Yanlouwang Ransomware is malware that is in development, yet it is already causing concern for businesses. The group was discovered in August 2021 in one of its attacks. Yanlouwang is a name of a Chinese entity, known as the god of the underworld, Yanluo Wang. Despite the name being derived from an Asian culture, there is no information on the ransomware’s place of origin.
Despite being in testing stages, the ransomware was able to break into the systems of large institutions such as Walmart. In a post on the group’s leak site, they claim to have accessed around 40,000 to 50,000 Walmart computers. The hackers asked for $55 million to hand over the files, but the company ignored the negotiation and resorted to other methods to recover the data. Walmart denies such an attack.

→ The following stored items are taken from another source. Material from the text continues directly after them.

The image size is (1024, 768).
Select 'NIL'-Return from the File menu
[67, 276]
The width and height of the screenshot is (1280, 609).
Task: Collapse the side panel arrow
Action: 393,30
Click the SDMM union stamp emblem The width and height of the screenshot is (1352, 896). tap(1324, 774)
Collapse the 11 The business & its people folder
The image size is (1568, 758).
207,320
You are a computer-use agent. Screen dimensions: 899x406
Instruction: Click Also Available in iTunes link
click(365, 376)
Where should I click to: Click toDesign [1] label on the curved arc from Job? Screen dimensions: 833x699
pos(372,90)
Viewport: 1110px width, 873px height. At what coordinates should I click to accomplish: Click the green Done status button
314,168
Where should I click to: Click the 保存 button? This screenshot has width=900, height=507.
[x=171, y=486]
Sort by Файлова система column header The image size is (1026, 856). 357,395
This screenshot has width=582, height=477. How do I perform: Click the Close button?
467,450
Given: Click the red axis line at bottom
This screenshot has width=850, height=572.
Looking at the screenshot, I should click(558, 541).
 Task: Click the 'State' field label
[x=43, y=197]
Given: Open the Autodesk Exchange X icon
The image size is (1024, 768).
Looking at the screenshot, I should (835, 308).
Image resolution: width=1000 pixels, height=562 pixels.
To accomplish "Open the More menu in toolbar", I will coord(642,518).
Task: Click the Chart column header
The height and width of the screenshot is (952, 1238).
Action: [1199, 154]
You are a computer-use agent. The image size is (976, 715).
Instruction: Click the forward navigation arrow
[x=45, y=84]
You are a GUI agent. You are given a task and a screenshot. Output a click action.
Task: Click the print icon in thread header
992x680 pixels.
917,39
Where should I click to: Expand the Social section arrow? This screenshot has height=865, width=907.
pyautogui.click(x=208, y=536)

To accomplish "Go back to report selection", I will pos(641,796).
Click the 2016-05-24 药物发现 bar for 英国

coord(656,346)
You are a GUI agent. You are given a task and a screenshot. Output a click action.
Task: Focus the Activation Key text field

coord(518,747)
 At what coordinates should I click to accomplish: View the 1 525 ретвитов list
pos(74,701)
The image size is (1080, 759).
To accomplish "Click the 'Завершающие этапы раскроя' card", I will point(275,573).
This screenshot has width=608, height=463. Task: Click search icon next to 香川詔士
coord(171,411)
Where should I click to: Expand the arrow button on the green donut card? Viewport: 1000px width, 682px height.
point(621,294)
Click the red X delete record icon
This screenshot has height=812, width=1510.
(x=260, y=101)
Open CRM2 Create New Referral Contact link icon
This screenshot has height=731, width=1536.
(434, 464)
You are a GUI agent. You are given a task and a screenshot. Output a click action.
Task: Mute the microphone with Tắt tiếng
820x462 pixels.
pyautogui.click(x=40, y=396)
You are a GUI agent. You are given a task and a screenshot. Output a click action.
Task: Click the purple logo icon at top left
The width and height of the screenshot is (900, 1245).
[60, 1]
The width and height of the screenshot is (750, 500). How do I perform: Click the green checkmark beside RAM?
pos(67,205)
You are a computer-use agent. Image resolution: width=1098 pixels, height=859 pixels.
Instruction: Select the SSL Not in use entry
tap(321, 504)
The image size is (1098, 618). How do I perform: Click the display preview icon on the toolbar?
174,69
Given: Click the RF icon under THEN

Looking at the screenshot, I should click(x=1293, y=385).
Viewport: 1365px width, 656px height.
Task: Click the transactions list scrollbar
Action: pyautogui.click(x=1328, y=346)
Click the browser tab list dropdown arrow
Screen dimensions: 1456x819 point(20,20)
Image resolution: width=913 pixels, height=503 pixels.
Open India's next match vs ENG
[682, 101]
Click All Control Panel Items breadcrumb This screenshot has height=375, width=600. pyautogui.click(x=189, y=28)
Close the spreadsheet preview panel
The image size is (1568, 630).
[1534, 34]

The ransomware shows no interest in stealing the victims’ files but only encrypts them using the RSA-1024 encryption algorithm. When systems are infected, all files are given the extension “.yanluowang” and if ransomware requirements are not met, threats of DDoS (Distributed Denial of Service) attacks are carried out.
According to Kaspersky, the countries that suffered the most attacks from the group were the US and Turkey, both responsible for 20 per cent of the victims, and Brazil with 16 per cent of the targets. The ransomware operates in these countries targeting organisations in the finance, manufacturing, IT, consulting and engineering sectors.